About 40 Vietnam War veterans were honored Saturday morning during the Welcome Home Vietnam Veterans Day at the USS Kidd Veterans Memorial & Museum.
The event served as a proper welcome-back ceremony to honor those men and women who served in Vietnam but were not well received when they returned home.
Vietnam veteran Ken Altazan, the keynote speaker for the day, said because the tragedies of the Vietnam War often were misreported and misunderstood, the veterans paid a price.
They were looked down upon when they returned home to a politically divided country. They were, Altazan said, the unpopular veterans.

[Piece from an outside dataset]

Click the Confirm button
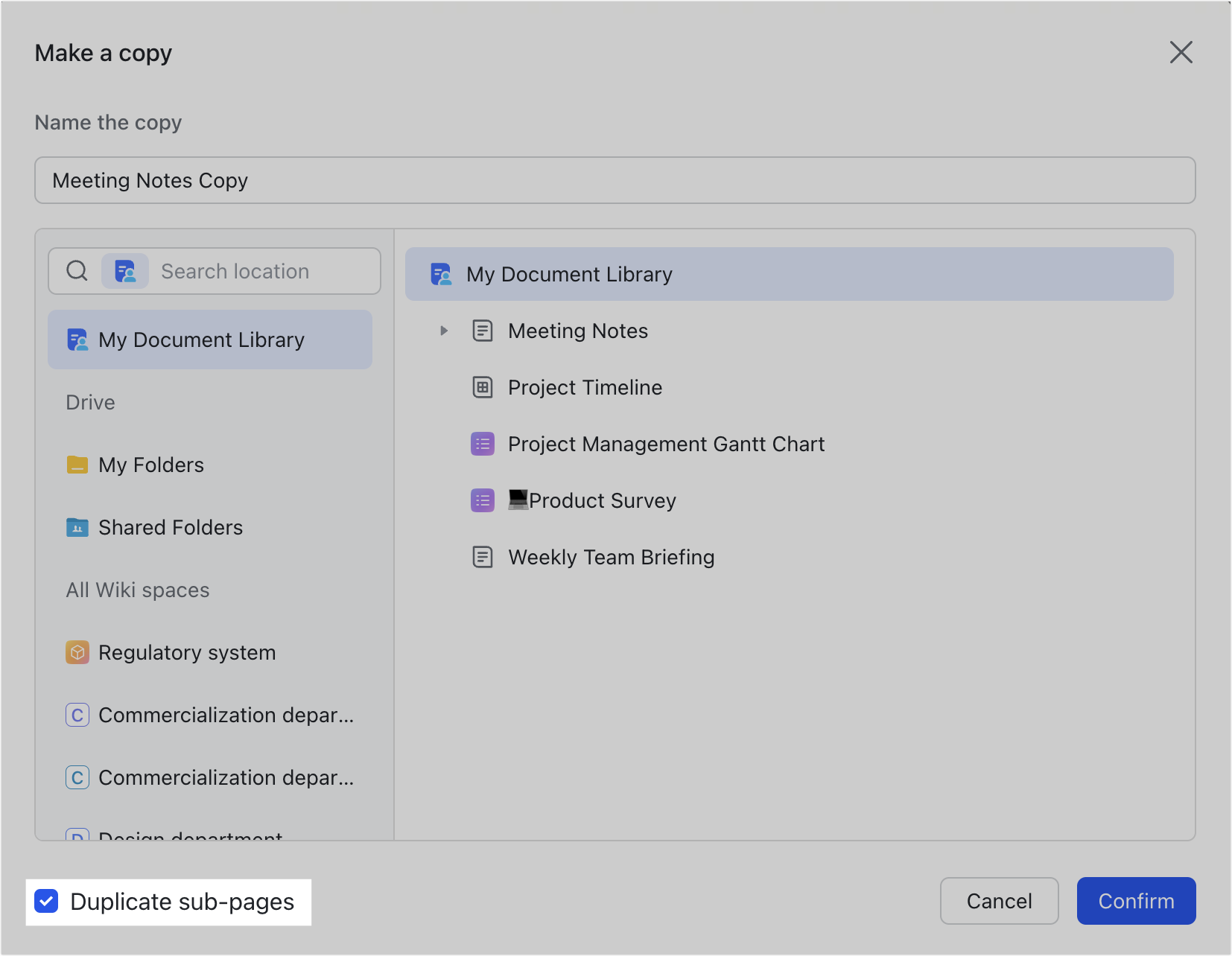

“For years, we hid as veterans,” said Altazan, 69, a Marine Corps sergeant who served in Vietnam from 1966 to 1970. Quoting former President Richard Nixon, he said, “No event in U.S. history is more misunderstood than the Vietnam War.”
“Vietnam veterans did not get the welcome back they deserved,” said Alejandra “Alex” Juan, executive director of the USS Kidd. “We want to make sure these veterans and their families know we appreciate their service.”
Juan said veterans returning from Vietnam were not embraced and celebrated like the veterans of World War II or the Korean War.
“War is not pretty. They never are,” Altazan said. “We were sent to do a dirty job. … All we have ever asked for is thanks — to heal our wounds, both physical and mental.”
In October, Altazan was awarded a Navy Cross, the second-highest medal the military bestows for extraordinary heroism, second only to the Medal of Honor.
The U.S. Senate passed a resolution in 2011 to provide Vietnam veterans the chance at a proper welcome home, and in 2012, the USS Kidd began its welcome home event. The event is in its fifth year, and the local organization has become an official commemorative partner of the United States of America Vietnam War Commemoration.
The event has grown to host more than 300 people, Juan said, though this year, it was dampened by the rain and coinciding St. Patrick’s Day Parade.
The ceremony began at 11 a.m. with the keynote speaker and a distribution of commemorative Vietnam War pins to veterans in attendance, followed by a reception with food, drinks and music by Quiana Lynell and the Lush Life. Sheet Metal Workers, Local 214, sponsored the event, and a number of veteran and military organizations attended.